Holden was removed after he sent a militia to quell violence by the Ku Klux Klan, and suspended the right of habeas corpus for accused Klan leaders. He also had a number of political opponents arrested.
DAVID BUTLER, Nebraska's first governor, 1871.
Butler was removed for misappropriating school funds, but the impeachment proceedings subsequently were expunged from the legislative record and in 1888 he was elected to another term as governor.
WILLIAM SULZER, New York, 1913.
The state Senate convicted him of three charges of misappropriation of funds.
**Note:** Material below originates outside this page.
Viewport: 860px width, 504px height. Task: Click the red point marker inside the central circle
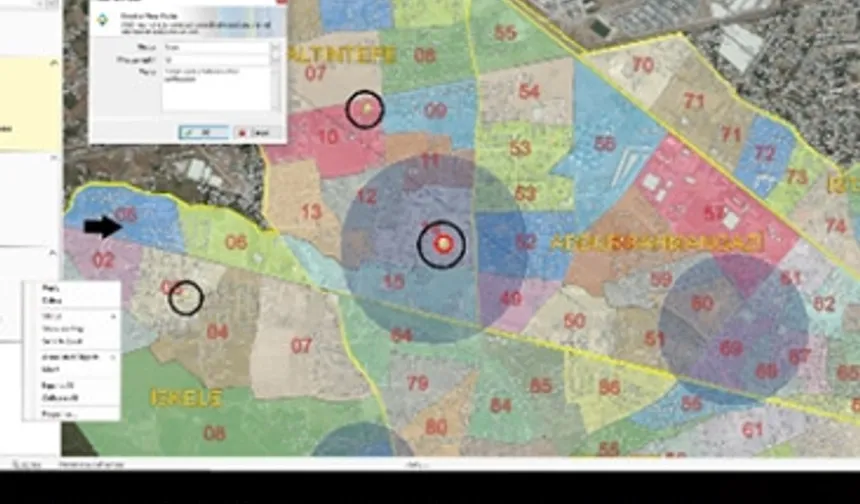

Sulzer, a product of New York City's Tammany Hall political machine, snubbed its patronage demands after he was elected and launched an investigation of corruption. Legislators then dredged up charges of financial irregularities, which even some anti-Tammany forces agreed were true.
JAMES E. FERGUSON, Texas, 1917.
"Farmer Jim" Ferguson was convicted by the Senate on 10 charges, some stemming from a fight over control of the University of Texas. Ferguson resigned a day before his conviction was announced. His wife, Miriam "Ma" Ferguson, was twice elected governor, serving from 1925-27 and 1933-35.
JOHN C. WALTON, Oklahoma, 1923.
He had declared martial law and ordered the National Guard to disband a grand jury which was investigating him. The House returned 22 articles of impeachment ranging from violation of the separation of powers to diverting public funds.
HENRY S. JOHNSTON, Oklahoma, 1929.
Johnston had ordered the National Guard to surround the Capitol to prevent the Legislature from assembling to investigate the governor. Johnston was impeached but not convicted in 1928, but was impeached again the next year and removed.
EVAN MECHAM, Arizona, 1988.
Mecham was convicted of attempting to thwart an investigation into a death threat allegedly made by an aide in fall 1987. The vote in the state Senate was 21-9, one more vote than the two-thirds needed. Though it was not needed to remove him from office, a second Senate vote then convicted him on an unrelated count.